» Work required: Reproduce word for word the data beginning with the line that contains "size is (2576, 1372)." and continuing through the line that contains "coordinates (522, 601).", both of those lines included, and nothing else.

'''

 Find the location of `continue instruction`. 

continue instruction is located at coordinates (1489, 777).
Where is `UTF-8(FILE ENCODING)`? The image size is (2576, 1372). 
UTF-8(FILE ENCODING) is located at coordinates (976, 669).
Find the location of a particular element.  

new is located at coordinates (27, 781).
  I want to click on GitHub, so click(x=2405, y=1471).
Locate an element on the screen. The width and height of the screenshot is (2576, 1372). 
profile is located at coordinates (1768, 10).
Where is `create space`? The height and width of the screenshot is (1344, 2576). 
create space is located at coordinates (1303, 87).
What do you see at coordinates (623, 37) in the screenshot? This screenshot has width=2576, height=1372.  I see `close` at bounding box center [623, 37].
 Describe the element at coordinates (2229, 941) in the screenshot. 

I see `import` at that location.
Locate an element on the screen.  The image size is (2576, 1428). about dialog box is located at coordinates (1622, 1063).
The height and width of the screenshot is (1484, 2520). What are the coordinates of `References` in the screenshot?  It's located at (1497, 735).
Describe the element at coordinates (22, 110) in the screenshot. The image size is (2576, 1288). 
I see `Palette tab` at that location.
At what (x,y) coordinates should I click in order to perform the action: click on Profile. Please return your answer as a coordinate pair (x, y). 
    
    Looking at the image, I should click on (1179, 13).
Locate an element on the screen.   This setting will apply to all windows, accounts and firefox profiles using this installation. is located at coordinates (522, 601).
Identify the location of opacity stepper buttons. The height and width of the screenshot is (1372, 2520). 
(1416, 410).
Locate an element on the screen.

'''

» Output for this task:
Where is `UTF-8(FILE ENCODING)`? The image size is (2576, 1372). 
UTF-8(FILE ENCODING) is located at coordinates (976, 669).
Find the location of a particular element.  

new is located at coordinates (27, 781).
  I want to click on GitHub, so click(x=2405, y=1471).
Locate an element on the screen. The width and height of the screenshot is (2576, 1372). 
profile is located at coordinates (1768, 10).
Where is `create space`? The height and width of the screenshot is (1344, 2576). 
create space is located at coordinates (1303, 87).
What do you see at coordinates (623, 37) in the screenshot? This screenshot has width=2576, height=1372.  I see `close` at bounding box center [623, 37].
 Describe the element at coordinates (2229, 941) in the screenshot. 

I see `import` at that location.
Locate an element on the screen.  The image size is (2576, 1428). about dialog box is located at coordinates (1622, 1063).
The height and width of the screenshot is (1484, 2520). What are the coordinates of `References` in the screenshot?  It's located at (1497, 735).
Describe the element at coordinates (22, 110) in the screenshot. The image size is (2576, 1288). 
I see `Palette tab` at that location.
At what (x,y) coordinates should I click in order to perform the action: click on Profile. Please return your answer as a coordinate pair (x, y). 
    
    Looking at the image, I should click on (1179, 13).
Locate an element on the screen.   This setting will apply to all windows, accounts and firefox profiles using this installation. is located at coordinates (522, 601).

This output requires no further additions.